Multi-environment meta-analysis reveals the mechanism of action of potassium-solubilizing microorganisms on crop yields

Xing Fan¹Yuanpeng Zhu²Yan Jia³Peishen Du³Weini Wang⁴Junmei Liu⁴Zhijun Lv⁴Ronghao Liu^3*Xiaobin Li^3,5

• ¹Taiyuan University of Technology, Taiyuan University of Technology School of Biomedical Engineering, Taiyuan, China
• ²Anhui Provincial Academy of Eco-Environmental Science Research, Hefei, China
• ³Taiyuan University of Technology School of Biomedical Engineering, Taiyuan, China
• ⁴Ordos Agriculture and Animal Husbandry Ecology and Resource Protection Center, Ordos 017001 Inner Mengulia, China, Ordos, China
• ⁵the Institute of Agricultural Resources and Regional Planning, Beijing, China

The availability of soil potassium plays a critical role in yield increases. Potassium-solubilizing microorganisms (KSM) offer a promising biological solution to improve potassium availability, but their efficacy across diverse global environments remains uncertain. Through a global meta-analysis of 102 studies (846 paired observations), we systematically evaluated the effects of KSM application on crop yields across five key dimensions: microorganism types, soil factors, crop classifications, field management, and stress types.
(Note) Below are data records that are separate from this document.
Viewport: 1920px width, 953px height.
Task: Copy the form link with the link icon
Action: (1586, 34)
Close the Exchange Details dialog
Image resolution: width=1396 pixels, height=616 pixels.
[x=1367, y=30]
KSM inoculation significantly increased soil available potassium (+28.9%), crop yield (+23.4%), and key growth indices, such as root length (+29.50%) and leaf area (+44.7%). This study identified Aspergillus spp. as the most suitable microorganism, and revealed that KSM efficacy is highly dependent on context: yield responses were greatest in clay loam soils, vegetable crops, and greenhouse conditions. Structural equation modeling indicated that microbial abundance, climate, soil available potassium, and plant growth (root length and leaf area) are key direct and indirect drivers of yield enhancement. The results indicate that the application of KSM is an effective strategy to increase crop yields in various environments. By identifying the optimal conditions for KSM application, the identification of optimal application parameters, derived from cross-study analysis, provides a robust strategy for leveraging microbial communities to boost soil potassium availability and nutrient efficiency, thereby contributing to the transition toward more sustainable and climate-resilient agriculture.